Dr. John Armstrong, springboarding off of N.T. Wright’s commentary, makes a good case that this isn’t a problem unique to Catholic priests, but in fact, is true of all Christian pastors. In fact, I think many of these are the same problems facing politicans. They obviously have strong views on public issues, and many of them would have interesting points in online discussions, but they wisely tend to keep their electronic output to a minimum (other than silly, poorly written Twitter posts).

It seems to me that this is one forum where the laity should lead the way, but in a manner which supports our priests. We should be like the pundits and talking heads who support and advance the politicans’ agendas (only much more genuine, naturally); or like the WebMD which provides general advice and support online until you can get to your local physician. But just like pundits can’t pass legislation, or online medical resources perform surgery, blogs such as this are incomplete. They should call you towards the priest at your local church, not towards more time staring at the glowing screen o’ information.


  1. Nice to know you’re still reading Dr. Armstrong. He and I spoke of your writing while sharing lunch recently.

    In regards to your post, how much of the difficulty with technology do you think is a generational issue? That might sound obvious, but the recent explosion of evangelicals embracing technology has 1) been done mostly by leaders in the church who tend to be under 40, 2) been done by churches who understand deeply the lack of youth in their midst and desparetly want to fix it, and 3) by “mega-churches” that have both lots of money, lots of youth, and lots of people which often include a percentage of professional technologists.

    If the lack of youth passionately committed to participation is an even greater problem in the western RCC, then slowness by the RCC in embracing technologies, which at the current speed of technology change simply means an inability to embrace technology, would be a consequence.

    This is still true in even many of the most passionate evangelical ministries. As a “missing data” researcher this weekend, after a Franklin Graham Festival (, I tried using Facebook to fill in some blanks on a submitted card that did have an email address. Facebook was blocked by the Graham servers. So was MySpace and several other networking sites. I mentioned this to the Research Team captain who asked the local IT guys about it. One of them came by my station asking what I was doing. I explained it and his response was that we wouldn’t be doing research using those sites. How unfortuate, I said, considering his group was asking me to do research on the email submissions done by youth, of which nearly 200 million of have Facebook and/or MySpace accounts.

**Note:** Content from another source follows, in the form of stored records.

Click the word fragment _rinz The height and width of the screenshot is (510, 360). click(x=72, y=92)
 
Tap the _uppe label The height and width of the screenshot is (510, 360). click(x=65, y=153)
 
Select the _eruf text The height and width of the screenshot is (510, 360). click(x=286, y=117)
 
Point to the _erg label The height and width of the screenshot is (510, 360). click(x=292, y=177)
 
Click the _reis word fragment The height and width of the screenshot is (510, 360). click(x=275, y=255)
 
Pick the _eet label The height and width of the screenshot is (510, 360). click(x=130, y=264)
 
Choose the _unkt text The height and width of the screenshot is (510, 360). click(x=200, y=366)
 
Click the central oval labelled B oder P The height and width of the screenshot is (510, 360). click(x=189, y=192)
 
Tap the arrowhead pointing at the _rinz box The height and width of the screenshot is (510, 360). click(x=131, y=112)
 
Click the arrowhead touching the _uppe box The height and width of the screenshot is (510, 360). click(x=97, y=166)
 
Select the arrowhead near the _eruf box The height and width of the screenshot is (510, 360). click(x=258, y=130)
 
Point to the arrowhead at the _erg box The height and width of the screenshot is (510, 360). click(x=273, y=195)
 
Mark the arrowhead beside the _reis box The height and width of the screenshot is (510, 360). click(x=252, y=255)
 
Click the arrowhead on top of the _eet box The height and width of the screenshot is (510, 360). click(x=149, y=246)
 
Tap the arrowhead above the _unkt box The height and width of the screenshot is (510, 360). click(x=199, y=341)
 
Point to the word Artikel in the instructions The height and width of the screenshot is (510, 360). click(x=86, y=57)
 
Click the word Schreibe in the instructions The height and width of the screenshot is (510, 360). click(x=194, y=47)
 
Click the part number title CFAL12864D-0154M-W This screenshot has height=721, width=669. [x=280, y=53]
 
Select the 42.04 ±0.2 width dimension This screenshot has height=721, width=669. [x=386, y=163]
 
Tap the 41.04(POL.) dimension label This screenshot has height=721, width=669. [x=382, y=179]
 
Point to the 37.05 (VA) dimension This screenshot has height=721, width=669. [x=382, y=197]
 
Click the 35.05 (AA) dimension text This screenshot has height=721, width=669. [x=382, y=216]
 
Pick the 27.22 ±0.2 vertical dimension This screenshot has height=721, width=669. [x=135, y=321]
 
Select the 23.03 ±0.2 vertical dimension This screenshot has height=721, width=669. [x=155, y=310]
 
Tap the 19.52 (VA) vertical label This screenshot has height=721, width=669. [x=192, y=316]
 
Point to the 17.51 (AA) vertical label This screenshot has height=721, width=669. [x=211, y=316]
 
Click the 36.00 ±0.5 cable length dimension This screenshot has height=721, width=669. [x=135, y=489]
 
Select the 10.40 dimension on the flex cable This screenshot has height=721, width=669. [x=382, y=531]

    P.S. I hate the fact your comment box doesn’t play nicely with Firefox.

  2. DJ|AMDG,

    What a cryptic first paragraph! I hope whatever you said was good, or at least constructive!

    I think you’re right about the role of age in terms of technology, but I don’t think that’s the whole story. My priest friend is in his mid- to late- 20s, and was approached about doing a weekly YouTube series by some guys who offered to do all the technical stuff. He’s sitting on it still, but is afraid he’s going to have to decline because he has prior obligations – namely, as a high school chaplain and parish priest. He doesn’t feel totally comfortable promising an extra hour a week.

    As for the comment box, I’m not sure why it’s acting up, but you’re the second person to mention it tonight, so I’ll try and figure out what’s going wrong.